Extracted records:
<<<<

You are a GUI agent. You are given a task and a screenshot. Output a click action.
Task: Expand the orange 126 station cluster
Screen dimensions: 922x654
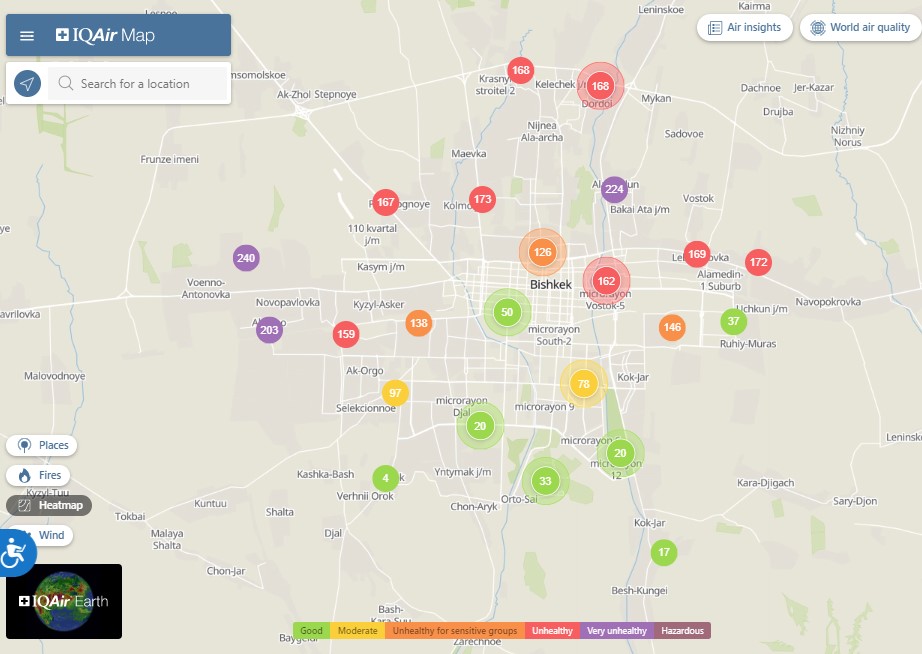[542, 252]
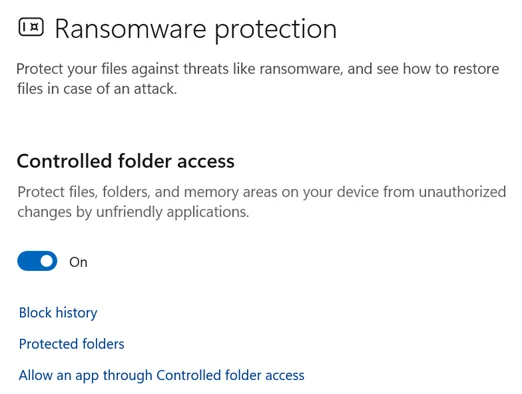Screen dimensions: 522x394
Task: Click the 'On' label beside the toggle
Action: [78, 262]
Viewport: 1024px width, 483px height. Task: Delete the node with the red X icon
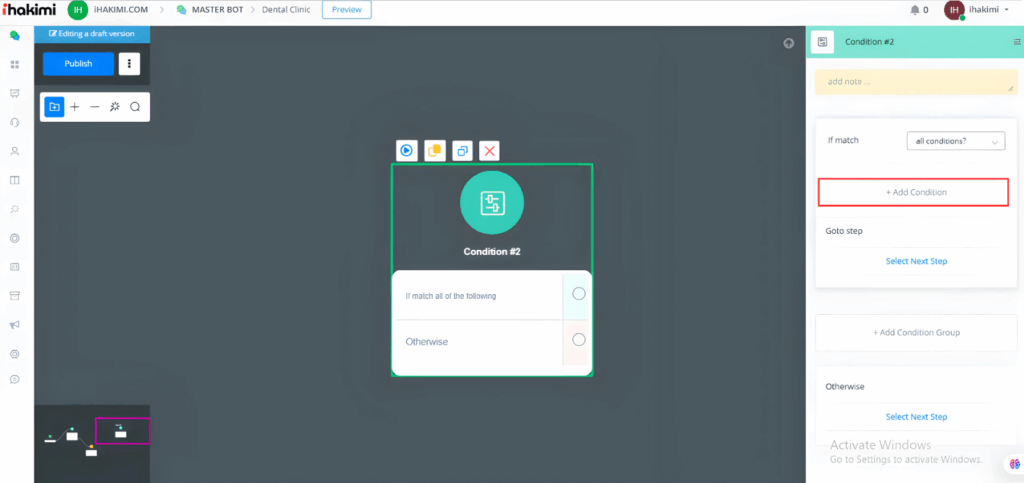[x=489, y=151]
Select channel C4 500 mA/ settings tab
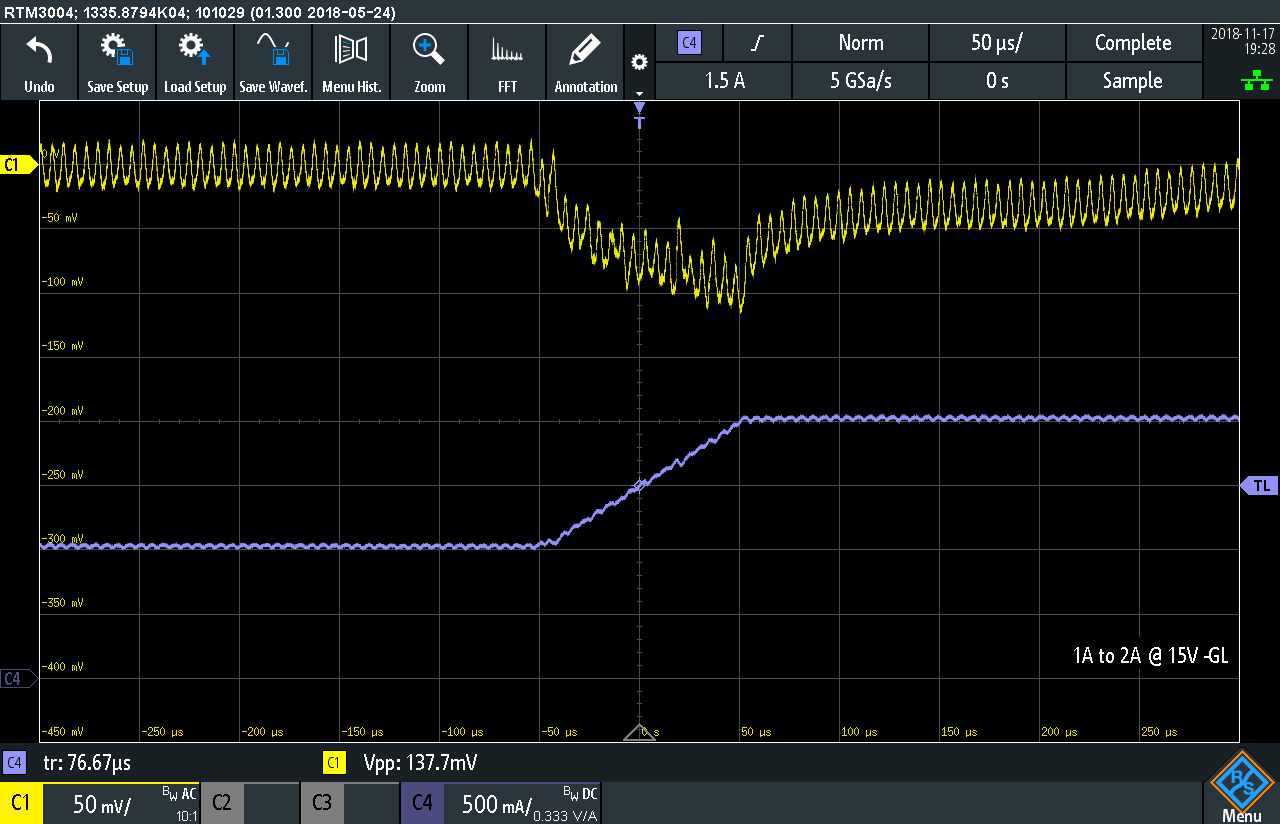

>>>>

▸ What you need to do
Reproduce each line above precisely, with no pictures.

▸ Problem solution
You are a GUI agent. You are given a task and a screenshot. Output a click action.
Task: Expand the orange 126 station cluster
Screen dimensions: 922x654
[542, 252]
Screen dimensions: 522x394
Task: Click the 'On' label beside the toggle
Action: [78, 262]
Viewport: 1024px width, 483px height. Task: Delete the node with the red X icon
[x=489, y=151]
Select channel C4 500 mA/ settings tab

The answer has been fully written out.